• _PROBLEM STATEMENT_
Write out these lines again exactly as they appear, beginning at the line that has "Task: Open Womens kurta sets-Enaarah listing" and stopping after the line that has "Click the red".

• _Entry item positions_
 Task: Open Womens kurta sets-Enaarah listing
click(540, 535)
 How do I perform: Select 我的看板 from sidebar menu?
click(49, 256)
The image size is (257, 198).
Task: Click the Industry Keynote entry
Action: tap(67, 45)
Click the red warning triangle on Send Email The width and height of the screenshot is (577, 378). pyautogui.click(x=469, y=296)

--

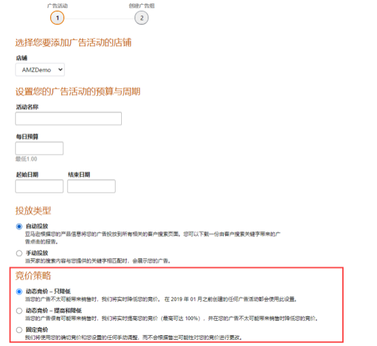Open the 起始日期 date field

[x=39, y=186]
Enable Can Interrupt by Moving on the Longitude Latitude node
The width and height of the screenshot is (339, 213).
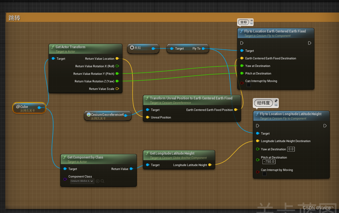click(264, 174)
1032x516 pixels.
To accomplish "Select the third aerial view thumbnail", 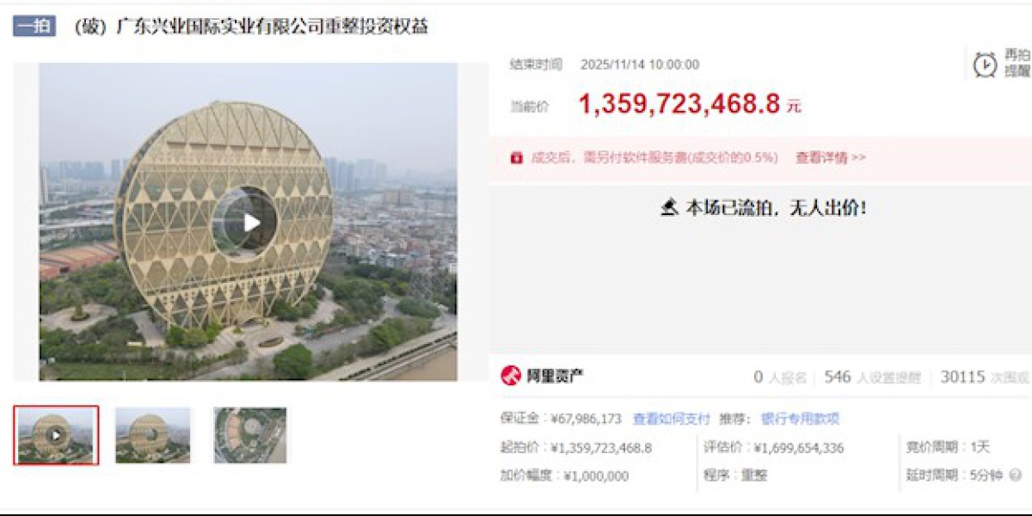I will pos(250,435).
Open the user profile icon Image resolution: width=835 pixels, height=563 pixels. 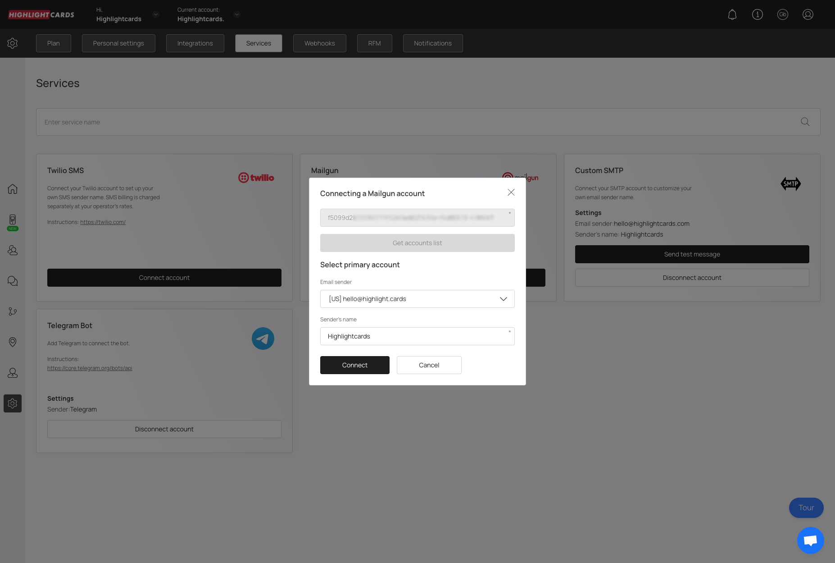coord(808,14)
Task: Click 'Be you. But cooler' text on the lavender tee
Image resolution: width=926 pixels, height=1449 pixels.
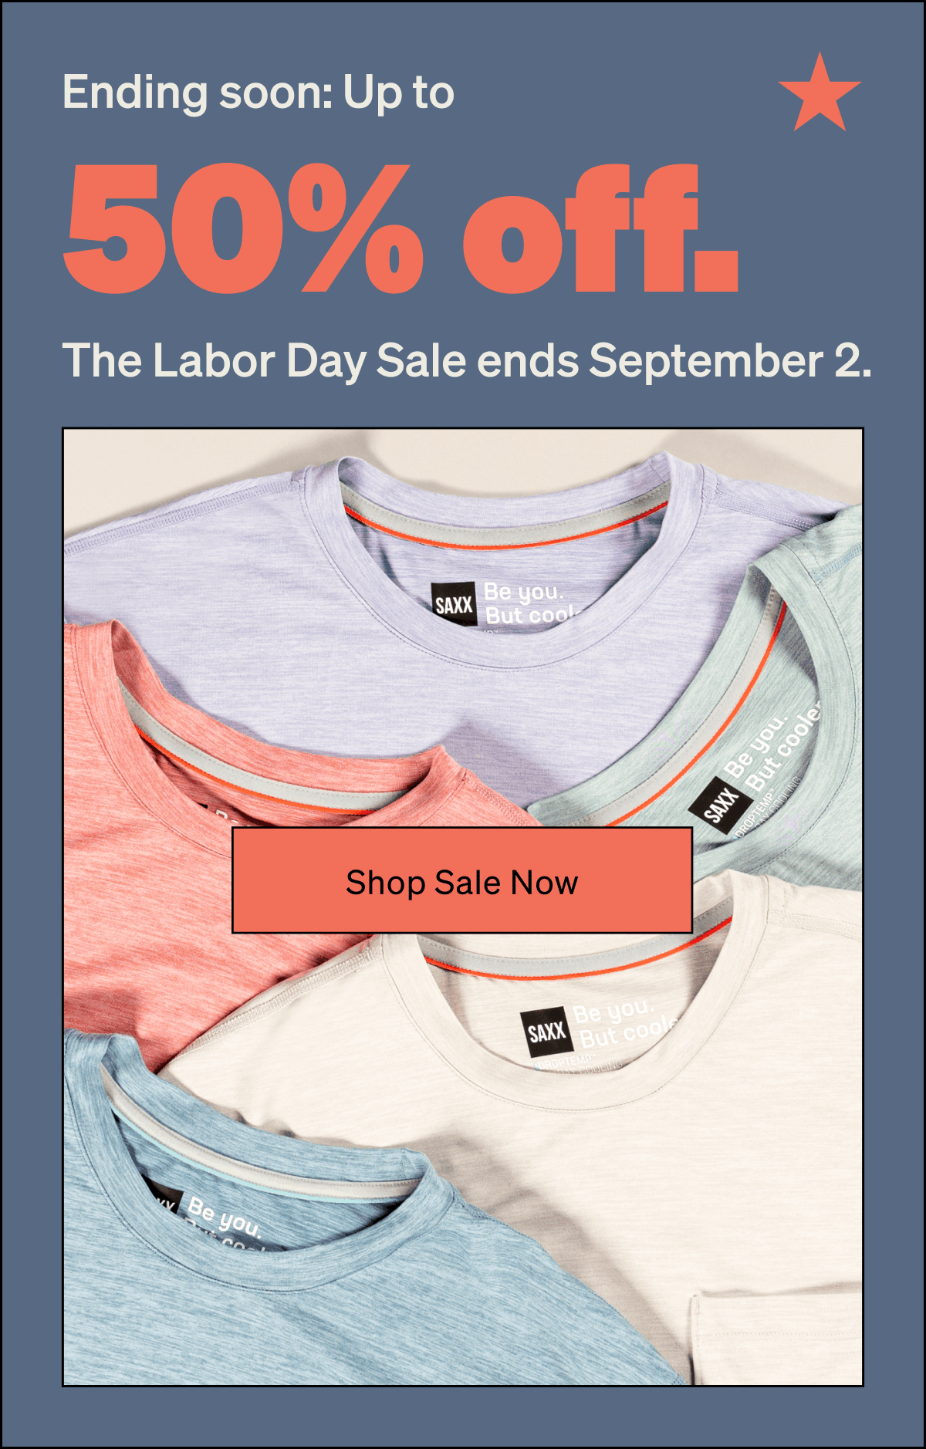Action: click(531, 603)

* * *

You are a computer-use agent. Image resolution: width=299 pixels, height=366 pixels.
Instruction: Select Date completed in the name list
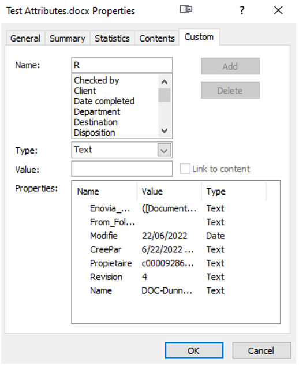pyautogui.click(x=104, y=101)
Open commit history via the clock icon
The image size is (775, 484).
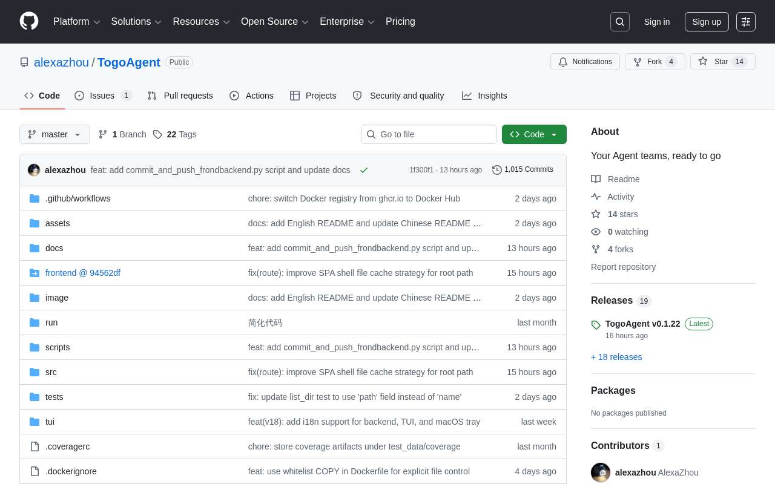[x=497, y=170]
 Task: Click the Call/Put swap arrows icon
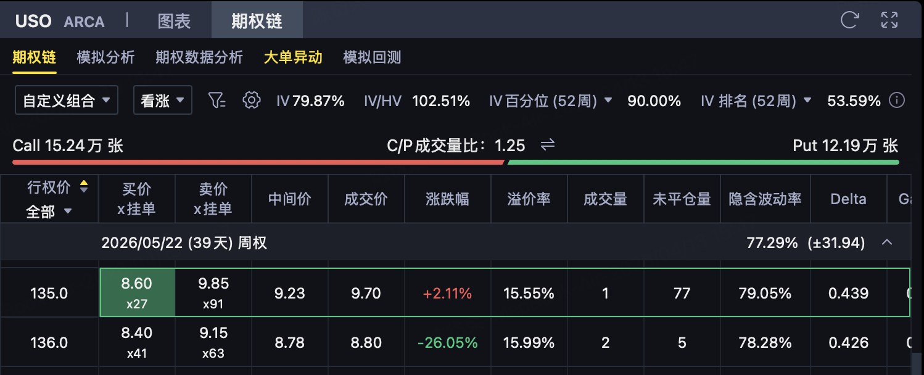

• _RESPONSE TO THE TASK_
 Task: Open Womens kurta sets-Enaarah listing
click(540, 535)
 How do I perform: Select 我的看板 from sidebar menu?
click(49, 256)
The image size is (257, 198).
Task: Click the Industry Keynote entry
Action: tap(67, 45)
Click the red warning triangle on Send Email The width and height of the screenshot is (577, 378). pyautogui.click(x=469, y=296)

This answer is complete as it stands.